* _ENTRIES_
▶

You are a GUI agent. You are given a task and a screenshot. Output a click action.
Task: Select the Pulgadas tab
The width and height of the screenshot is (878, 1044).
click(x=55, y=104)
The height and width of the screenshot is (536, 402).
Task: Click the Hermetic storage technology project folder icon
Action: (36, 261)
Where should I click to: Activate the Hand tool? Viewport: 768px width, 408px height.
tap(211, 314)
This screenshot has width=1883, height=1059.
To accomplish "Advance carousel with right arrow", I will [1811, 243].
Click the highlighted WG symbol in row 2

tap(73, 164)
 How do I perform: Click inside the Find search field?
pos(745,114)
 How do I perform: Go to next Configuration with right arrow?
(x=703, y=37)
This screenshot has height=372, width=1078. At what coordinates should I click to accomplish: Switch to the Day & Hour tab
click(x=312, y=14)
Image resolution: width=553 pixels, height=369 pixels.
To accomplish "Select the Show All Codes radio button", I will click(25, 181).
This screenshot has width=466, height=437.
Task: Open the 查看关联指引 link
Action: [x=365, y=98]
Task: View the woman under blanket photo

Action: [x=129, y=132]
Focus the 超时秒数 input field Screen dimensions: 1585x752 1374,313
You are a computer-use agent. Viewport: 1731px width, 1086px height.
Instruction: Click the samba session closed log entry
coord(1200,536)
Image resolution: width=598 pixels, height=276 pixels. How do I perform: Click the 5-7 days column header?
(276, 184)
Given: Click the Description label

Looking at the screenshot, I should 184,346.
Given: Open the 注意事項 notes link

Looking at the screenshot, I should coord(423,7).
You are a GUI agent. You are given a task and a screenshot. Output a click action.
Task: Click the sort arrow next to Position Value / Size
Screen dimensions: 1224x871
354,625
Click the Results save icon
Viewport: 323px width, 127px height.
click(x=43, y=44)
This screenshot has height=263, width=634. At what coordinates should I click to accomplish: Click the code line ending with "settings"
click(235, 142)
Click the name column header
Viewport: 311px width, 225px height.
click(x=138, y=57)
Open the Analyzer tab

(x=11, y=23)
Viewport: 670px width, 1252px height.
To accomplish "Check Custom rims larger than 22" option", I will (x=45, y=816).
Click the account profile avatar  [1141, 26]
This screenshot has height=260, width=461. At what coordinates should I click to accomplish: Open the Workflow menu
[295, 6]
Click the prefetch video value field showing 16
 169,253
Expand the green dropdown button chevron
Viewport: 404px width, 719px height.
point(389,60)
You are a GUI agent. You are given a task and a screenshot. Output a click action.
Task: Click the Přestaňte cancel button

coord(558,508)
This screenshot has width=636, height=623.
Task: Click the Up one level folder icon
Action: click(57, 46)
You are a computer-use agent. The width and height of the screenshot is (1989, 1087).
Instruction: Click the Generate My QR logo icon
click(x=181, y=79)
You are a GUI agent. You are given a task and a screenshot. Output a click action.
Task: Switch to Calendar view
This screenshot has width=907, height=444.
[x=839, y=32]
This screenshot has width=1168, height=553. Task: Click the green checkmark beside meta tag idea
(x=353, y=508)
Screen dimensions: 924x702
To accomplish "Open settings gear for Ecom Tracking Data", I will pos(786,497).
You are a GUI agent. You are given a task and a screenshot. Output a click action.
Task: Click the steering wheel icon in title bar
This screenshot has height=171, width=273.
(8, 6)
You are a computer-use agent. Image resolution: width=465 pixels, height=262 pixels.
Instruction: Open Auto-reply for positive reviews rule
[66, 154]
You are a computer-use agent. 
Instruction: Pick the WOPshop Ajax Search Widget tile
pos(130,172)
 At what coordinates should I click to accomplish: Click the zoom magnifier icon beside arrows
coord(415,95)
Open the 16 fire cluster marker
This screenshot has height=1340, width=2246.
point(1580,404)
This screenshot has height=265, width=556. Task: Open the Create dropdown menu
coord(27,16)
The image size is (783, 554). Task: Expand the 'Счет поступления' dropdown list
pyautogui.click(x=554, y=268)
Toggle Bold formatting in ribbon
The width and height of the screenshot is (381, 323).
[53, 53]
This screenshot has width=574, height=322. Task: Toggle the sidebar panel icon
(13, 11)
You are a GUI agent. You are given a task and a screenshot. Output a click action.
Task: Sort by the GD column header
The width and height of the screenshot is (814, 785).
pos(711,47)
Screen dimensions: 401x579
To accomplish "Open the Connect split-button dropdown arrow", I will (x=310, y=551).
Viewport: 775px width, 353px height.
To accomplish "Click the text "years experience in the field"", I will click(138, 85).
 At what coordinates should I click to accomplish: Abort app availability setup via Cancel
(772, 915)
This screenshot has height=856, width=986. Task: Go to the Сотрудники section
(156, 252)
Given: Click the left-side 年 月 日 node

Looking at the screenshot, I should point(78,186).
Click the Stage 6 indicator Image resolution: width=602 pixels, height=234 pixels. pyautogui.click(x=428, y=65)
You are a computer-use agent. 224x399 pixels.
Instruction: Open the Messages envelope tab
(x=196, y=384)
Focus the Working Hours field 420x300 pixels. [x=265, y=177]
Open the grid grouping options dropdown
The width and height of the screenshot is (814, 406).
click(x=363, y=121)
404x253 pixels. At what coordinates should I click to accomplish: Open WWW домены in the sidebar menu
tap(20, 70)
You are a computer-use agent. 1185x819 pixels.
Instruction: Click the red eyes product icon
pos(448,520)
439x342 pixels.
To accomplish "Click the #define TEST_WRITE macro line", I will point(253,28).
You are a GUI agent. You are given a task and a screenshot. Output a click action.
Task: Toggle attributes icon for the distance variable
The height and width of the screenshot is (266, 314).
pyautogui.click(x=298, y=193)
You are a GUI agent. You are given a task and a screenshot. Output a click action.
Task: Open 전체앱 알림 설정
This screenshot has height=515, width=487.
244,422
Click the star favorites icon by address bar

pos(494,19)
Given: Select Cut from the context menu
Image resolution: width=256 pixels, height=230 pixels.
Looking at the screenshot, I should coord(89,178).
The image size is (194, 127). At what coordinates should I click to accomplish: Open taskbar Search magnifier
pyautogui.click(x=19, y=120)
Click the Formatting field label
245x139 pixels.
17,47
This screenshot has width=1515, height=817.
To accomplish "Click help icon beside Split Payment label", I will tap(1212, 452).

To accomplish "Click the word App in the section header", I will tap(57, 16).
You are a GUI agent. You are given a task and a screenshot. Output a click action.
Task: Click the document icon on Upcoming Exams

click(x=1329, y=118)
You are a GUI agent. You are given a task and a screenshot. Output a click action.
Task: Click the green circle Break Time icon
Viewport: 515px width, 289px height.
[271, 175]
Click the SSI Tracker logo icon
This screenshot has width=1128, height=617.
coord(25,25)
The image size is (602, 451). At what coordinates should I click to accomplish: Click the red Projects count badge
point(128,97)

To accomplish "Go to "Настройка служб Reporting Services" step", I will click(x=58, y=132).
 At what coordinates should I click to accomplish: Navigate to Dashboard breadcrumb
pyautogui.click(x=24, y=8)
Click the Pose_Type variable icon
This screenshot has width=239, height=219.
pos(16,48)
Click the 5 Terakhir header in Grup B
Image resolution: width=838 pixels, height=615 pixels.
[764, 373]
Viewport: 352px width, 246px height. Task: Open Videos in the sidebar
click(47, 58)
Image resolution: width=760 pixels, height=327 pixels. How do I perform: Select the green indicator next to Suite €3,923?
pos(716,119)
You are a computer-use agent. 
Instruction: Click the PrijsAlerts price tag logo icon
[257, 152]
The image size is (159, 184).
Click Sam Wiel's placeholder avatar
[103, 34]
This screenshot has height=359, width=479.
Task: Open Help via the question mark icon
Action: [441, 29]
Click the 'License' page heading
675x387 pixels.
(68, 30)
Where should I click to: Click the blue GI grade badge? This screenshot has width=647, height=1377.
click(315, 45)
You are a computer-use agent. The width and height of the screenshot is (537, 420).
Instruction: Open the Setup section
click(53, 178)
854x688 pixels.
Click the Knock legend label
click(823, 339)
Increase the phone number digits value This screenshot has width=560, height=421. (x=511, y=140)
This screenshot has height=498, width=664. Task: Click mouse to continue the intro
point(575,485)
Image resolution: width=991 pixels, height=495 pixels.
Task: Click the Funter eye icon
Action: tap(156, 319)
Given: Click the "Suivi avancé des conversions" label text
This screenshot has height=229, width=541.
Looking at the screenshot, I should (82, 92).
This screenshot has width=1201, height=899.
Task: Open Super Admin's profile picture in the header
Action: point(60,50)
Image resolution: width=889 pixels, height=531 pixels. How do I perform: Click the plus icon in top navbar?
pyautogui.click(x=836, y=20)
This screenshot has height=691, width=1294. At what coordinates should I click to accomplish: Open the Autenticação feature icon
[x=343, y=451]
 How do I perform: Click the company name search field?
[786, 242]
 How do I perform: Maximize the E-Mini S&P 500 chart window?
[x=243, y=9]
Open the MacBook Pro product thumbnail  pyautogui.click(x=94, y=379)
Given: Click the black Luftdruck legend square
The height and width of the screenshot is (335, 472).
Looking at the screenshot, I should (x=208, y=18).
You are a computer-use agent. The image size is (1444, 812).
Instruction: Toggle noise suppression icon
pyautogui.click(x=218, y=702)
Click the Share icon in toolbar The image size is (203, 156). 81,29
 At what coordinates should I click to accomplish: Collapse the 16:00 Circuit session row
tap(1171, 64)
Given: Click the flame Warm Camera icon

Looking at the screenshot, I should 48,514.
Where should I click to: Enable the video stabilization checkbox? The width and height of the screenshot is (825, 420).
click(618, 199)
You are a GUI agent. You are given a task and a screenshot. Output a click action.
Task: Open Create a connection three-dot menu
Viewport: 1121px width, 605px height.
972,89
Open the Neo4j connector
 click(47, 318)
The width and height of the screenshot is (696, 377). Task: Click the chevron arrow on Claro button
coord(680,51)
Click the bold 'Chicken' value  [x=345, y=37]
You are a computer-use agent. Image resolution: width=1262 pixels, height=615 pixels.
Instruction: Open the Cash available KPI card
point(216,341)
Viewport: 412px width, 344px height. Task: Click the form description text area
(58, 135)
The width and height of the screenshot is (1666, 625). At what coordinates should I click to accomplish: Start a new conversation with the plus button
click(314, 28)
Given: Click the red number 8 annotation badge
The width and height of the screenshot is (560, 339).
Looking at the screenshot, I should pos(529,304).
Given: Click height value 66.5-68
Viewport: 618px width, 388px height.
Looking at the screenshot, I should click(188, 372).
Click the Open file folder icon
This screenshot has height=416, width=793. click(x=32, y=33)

◀

* _OBJECTIVE_
Copy the rows from the line with "Viewport: 775px width, 353px height." to the line with "click(x=363, y=121)", changing "Working Hours" to "Business Hours" and keeping everything else the same.

* _ANSWER BELOW_
Viewport: 775px width, 353px height.
To accomplish "Click the text "years experience in the field"", I will click(138, 85).
 At what coordinates should I click to accomplish: Abort app availability setup via Cancel
(772, 915)
This screenshot has height=856, width=986. Task: Go to the Сотрудники section
(156, 252)
Given: Click the left-side 年 月 日 node

Looking at the screenshot, I should point(78,186).
Click the Stage 6 indicator Image resolution: width=602 pixels, height=234 pixels. pyautogui.click(x=428, y=65)
You are a computer-use agent. 224x399 pixels.
Instruction: Open the Messages envelope tab
(x=196, y=384)
Focus the Business Hours field 420x300 pixels. [x=265, y=177]
Open the grid grouping options dropdown
The width and height of the screenshot is (814, 406).
click(x=363, y=121)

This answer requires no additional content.